- _Problem details_:
Give the data again in its entirety, exactly as provided.

[Dataset records — start]

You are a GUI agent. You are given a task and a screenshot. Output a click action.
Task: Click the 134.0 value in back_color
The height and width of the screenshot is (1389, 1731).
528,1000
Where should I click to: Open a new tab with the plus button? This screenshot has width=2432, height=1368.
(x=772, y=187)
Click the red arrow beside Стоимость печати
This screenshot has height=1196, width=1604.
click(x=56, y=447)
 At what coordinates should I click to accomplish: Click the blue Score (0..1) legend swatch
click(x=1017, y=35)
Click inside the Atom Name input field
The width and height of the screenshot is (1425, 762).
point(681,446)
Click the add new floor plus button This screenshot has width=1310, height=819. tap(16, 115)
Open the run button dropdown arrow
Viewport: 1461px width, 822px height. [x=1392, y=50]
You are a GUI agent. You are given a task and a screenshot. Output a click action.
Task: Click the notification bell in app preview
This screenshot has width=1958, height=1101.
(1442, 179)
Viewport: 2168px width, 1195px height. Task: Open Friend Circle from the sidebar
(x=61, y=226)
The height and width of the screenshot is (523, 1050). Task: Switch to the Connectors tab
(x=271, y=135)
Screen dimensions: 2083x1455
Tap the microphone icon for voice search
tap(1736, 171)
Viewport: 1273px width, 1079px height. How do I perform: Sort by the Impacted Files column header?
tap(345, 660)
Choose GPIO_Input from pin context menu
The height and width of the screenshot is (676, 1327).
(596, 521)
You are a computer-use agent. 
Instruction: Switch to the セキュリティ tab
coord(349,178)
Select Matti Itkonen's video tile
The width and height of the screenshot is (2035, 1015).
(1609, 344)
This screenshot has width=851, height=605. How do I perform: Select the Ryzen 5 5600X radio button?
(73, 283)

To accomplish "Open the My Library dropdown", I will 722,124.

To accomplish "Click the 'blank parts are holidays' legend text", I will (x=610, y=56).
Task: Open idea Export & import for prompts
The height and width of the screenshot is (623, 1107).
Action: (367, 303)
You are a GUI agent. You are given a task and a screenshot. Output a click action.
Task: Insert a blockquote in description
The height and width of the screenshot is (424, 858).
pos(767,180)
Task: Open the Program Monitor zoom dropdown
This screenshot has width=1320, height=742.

[Dataset records — finish]

- _Output for this task_:
You are a GUI agent. You are given a task and a screenshot. Output a click action.
Task: Click the 134.0 value in back_color
The height and width of the screenshot is (1389, 1731).
528,1000
Where should I click to: Open a new tab with the plus button? This screenshot has width=2432, height=1368.
(x=772, y=187)
Click the red arrow beside Стоимость печати
This screenshot has height=1196, width=1604.
click(x=56, y=447)
 At what coordinates should I click to accomplish: Click the blue Score (0..1) legend swatch
click(x=1017, y=35)
Click inside the Atom Name input field
The width and height of the screenshot is (1425, 762).
point(681,446)
Click the add new floor plus button This screenshot has width=1310, height=819. tap(16, 115)
Open the run button dropdown arrow
Viewport: 1461px width, 822px height. [x=1392, y=50]
You are a GUI agent. You are given a task and a screenshot. Output a click action.
Task: Click the notification bell in app preview
This screenshot has width=1958, height=1101.
(1442, 179)
Viewport: 2168px width, 1195px height. Task: Open Friend Circle from the sidebar
(x=61, y=226)
The height and width of the screenshot is (523, 1050). Task: Switch to the Connectors tab
(x=271, y=135)
Screen dimensions: 2083x1455
Tap the microphone icon for voice search
tap(1736, 171)
Viewport: 1273px width, 1079px height. How do I perform: Sort by the Impacted Files column header?
tap(345, 660)
Choose GPIO_Input from pin context menu
The height and width of the screenshot is (676, 1327).
(596, 521)
You are a computer-use agent. 
Instruction: Switch to the セキュリティ tab
coord(349,178)
Select Matti Itkonen's video tile
The width and height of the screenshot is (2035, 1015).
(1609, 344)
This screenshot has width=851, height=605. How do I perform: Select the Ryzen 5 5600X radio button?
(73, 283)

To accomplish "Open the My Library dropdown", I will 722,124.

To accomplish "Click the 'blank parts are holidays' legend text", I will (x=610, y=56).
Task: Open idea Export & import for prompts
The height and width of the screenshot is (623, 1107).
Action: (367, 303)
You are a GUI agent. You are given a task and a screenshot. Output a click action.
Task: Insert a blockquote in description
The height and width of the screenshot is (424, 858).
pos(767,180)
Task: Open the Program Monitor zoom dropdown
This screenshot has width=1320, height=742.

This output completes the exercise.